À Toulouse (Haute-Garonne, ici la liste) ont été désignés des très proches du nouveau maire (et député) UMP Jean-Luc Moudenc : sa femme Blandine (qui est aussi sa cheffe de cabinet à l'agglo), son chef de cabinet à la mairie Michel-Paul Monredon, sa cheffe du secrétariat particulier, des conseillers, des proches d'adjoints. Toute la famille Micouleau (Jacques, Adrien, Édouard, Émilie) a été enrôlée. Pas étonnant : adjointe au maire de Toulouse et fidèle de Moudenc, Brigitte Micouleau espère bien être élue sénatrice dimanche soir.

BOITE NOIREObtenir le nom des "délégués supplémentaires" n'est pas chose aisée. Bien que l'information soit publique, il n'existe pas de liste nationale des 87.000 grands électeurs. « Nous n'avons pas de fichier global, cela n'a pas d'utilité pour nous », affirme le ministère de l'intérieur qui supervise les élections. Il faut donc s'adresser aux préfectures. Qui n'ont visiblement pas de consignes claires pour la publication de ces données. Souvent, la liste est accessible en quelques clics à partir de la page d'accueil. Mais dans d'autres cas, il faut ramer. Rien par exemple d'immédiatement visible sur le site de la préfecture du Rhône. Au téléphone, on nous assure même que la liste n'est pas publique. Avant, finalement, de nous envoyer le bon lien : « elle est disponible depuis le 18 juillet, mais le chemin pour la trouver est un peu compliqué », admet une chargée de communication. En Gironde, le listing n'est même pas en ligne. Pour l'obtenir, c'est uniquement par mail, et il faut être électeur ou candidat! Après avoir consulté le ministère de l'intérieur, la préfecture nous a finalement envoyé une liste. Mais elle n'est pas à jour, nous prévient le service de presse…  
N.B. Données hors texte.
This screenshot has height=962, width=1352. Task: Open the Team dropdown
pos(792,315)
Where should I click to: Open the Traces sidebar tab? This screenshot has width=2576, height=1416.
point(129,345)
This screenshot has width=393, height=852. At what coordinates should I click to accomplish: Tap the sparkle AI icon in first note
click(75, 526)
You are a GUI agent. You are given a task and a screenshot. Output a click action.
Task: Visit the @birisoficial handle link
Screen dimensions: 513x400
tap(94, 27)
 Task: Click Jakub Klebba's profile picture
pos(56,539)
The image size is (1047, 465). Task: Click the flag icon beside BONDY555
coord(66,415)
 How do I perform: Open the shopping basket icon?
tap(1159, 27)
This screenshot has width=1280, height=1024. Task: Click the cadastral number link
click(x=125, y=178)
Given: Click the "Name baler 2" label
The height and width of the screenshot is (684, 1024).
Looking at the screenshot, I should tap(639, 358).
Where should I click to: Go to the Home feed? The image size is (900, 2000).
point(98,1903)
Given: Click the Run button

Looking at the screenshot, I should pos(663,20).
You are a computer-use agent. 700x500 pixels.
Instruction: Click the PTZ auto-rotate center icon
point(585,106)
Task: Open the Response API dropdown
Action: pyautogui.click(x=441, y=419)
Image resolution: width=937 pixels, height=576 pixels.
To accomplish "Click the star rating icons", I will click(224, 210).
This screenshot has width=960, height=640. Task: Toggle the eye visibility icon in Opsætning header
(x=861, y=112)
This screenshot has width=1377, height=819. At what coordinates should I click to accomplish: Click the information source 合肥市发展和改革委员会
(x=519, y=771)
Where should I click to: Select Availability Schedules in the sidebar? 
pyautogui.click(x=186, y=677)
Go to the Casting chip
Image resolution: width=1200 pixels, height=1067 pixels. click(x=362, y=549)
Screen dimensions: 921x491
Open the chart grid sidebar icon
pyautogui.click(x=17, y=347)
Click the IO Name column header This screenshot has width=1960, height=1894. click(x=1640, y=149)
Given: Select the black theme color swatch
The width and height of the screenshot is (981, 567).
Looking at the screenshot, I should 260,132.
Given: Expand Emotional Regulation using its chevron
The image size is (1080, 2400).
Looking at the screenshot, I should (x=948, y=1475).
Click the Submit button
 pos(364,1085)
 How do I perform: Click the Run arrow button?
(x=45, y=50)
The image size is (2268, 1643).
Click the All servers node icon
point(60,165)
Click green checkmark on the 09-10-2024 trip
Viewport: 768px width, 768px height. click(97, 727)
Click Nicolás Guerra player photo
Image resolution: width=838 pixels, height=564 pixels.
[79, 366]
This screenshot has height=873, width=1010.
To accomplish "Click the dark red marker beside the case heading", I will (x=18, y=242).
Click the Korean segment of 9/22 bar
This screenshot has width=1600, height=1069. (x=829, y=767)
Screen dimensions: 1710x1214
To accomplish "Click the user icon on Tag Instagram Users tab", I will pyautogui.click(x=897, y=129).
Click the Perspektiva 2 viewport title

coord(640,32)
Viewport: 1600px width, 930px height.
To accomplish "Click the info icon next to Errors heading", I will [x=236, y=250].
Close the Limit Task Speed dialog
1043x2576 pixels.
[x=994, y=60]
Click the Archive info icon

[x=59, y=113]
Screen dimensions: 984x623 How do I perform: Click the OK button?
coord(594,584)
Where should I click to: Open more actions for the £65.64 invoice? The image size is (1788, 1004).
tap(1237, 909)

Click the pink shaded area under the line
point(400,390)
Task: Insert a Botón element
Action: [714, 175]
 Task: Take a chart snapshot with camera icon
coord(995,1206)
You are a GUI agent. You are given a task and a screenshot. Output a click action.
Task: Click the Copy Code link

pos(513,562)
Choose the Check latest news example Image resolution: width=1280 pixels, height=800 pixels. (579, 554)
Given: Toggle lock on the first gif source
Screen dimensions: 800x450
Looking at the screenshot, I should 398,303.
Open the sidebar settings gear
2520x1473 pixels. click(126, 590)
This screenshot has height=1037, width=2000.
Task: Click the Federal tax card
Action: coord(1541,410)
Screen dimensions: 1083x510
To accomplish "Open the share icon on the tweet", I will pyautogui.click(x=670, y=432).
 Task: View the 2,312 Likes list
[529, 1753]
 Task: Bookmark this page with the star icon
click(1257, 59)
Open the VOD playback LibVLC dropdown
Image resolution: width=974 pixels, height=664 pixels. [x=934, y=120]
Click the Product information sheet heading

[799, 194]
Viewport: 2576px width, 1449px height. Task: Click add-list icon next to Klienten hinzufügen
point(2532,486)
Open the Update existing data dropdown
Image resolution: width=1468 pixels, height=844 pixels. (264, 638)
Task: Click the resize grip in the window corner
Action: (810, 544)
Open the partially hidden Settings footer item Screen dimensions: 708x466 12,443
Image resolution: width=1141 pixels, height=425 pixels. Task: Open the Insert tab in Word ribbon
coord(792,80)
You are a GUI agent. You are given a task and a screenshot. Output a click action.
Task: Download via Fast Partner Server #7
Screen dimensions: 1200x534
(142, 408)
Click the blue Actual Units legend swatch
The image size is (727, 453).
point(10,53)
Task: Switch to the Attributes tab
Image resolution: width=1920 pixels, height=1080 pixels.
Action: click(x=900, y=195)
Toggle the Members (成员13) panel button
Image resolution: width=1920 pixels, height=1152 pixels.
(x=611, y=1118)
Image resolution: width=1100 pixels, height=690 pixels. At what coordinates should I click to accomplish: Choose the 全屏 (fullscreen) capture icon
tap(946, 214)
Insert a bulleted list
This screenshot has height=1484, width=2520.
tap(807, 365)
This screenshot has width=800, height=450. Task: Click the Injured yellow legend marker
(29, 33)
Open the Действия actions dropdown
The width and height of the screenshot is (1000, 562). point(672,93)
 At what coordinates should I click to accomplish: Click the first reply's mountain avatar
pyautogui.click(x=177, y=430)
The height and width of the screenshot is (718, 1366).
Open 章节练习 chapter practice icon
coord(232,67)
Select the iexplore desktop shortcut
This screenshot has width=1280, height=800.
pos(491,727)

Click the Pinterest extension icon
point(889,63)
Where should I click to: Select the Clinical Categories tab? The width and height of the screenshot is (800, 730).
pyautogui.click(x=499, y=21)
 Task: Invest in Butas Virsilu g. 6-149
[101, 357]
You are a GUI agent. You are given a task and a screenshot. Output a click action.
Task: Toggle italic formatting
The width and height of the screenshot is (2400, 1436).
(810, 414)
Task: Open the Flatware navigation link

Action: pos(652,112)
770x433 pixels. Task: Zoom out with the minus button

Une fois les informations obtenues, il n'est pas simple de les traiter. Ces listes sont disponibles au format "pdf", mais pas en "excel", plus pratique pour construire des bases de données. Aucune présentation n'est similaire: simples scans sans possibilité de cliquer ou de faire des copiés-collés (Alpes-Maritimes), longues listes presque illisibles (Hérault), ordre alphabétique aléatoire (tout le temps). Pour les décomptes, aucun chiffre (sauf dans le Var ou en Gironde): il faut faire les calculs à la main.